前回更新分の本欄では、ユーロ/ドルの話題に触れて「チャネル下辺は強い下値支持になり得る」と述べました。このチャネル下辺というのは「昨年12月3日安値と今年3月10日安値を結ぶサポートライン」のことで、実際に足下のユーロ/ドルは89日移動平均線(89日線)や一目均衡表の日足「雲」下限などの節目を次々に下抜ける弱気の展開となっているものの、下値は同ラインに強く支えられるといった格好になっています。
もちろん、この6月は石油輸出国機構(OPEC)の定例総会や米国のFOMC、英国の国民投票など極めて重要なイベントが目白押しであることもあり、場合によっては下値サポートがサポートとして機能しなくなる可能性も大いにあり得ることと思われます。そうなった場合、ユーロ/ドルにとっては昨年12月から形成されていた中期上昇チャネルを下放れるということになり、そこからは下押し圧力が少々強まりやすいということも一応は念頭に置いておく必要があるでしょう。
仮に、ユーロ/ドルが強い下値サポートを下抜ける展開となった場合、それは何らかの材料によってドル買いが優勢になることを示すわけですが、そのときに果たしてドル/円はどのような動きを見せるのでしょうか。材料によってはドル買いと円買いがともに優勢となることにより、結局はドル/円が弱含みになるというケースも考えられますが、当然、ドルが円に対しても買い優勢となり、ドル/円の上値が拡がるといったケースも考えられます。
下図に見るように、目下のドル/円は一目均衡表の日足「雲」上限に上値を押さえられるような格好での推移を続けており、言うなれば「いまだ雲は晴れず、上方視界がスッキリと開けてこない」といった状態にあります。
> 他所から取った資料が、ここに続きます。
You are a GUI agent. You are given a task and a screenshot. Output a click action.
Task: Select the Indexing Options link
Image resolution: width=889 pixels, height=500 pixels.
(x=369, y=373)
振り返れば、昨年12月下旬に日足「雲」を下抜けて以来、長らく日足「雲」の下方での推移を余儀なくされてきたわけです。今年1月29日に一時121円台後半まで上昇した場面でも、結局は日足「雲」上限に上値を押さえられるような格好となり、そこで「雲」の晴れ間を覗くことはできませんでした。
それだけに、ここでドル/円が日足「雲」上限を上抜けるような動きとなってくれば、そのインパクトは相当に大きいと言っていいでしょう。すぐ上方には89日線や4月28日高値=111.88円などの節目もありますが、それらの節目をも上抜けるような展開になってくれば、かなり上方視界がスッキリと開けてくるということになるものと思われます。
あらためて上図を見ると、昨年12月下旬に日足の「遅行線」が日々線を下抜けてからというもの、これまでずっと日々線を明確に上抜ける場面がなかったこともわかります。そして今、久方ぶりに日足の遅行線が日々線を上抜ける場面が訪れようとしています。
あれから早や1年という歳月が流れました。それは昨年6月5日にドル/円が125.85円の高値をつけて反落してからの歳月であり、上図はそれを"見える化"したものとも言えます。周知のとおり、それ以前には2011年10月末から3年余りの長きに渡るドル/円の強気相場がありました。ここで、昨年6月高値からの下落を「3年余り続いた強気相場の調整局面」と捉えるならば、その調整が1年~1年半ぐらい続いてもまったくおかしくはありません。逆に言えば、そんな調整局面が「そろそろ最終段階を迎えている」と考えることもできるように思われます。6月を通じて、まだまだ油断禁物の状態は続くものと見られますが、相場に潜む局面変化の兆しには常に敏感でありたいものです。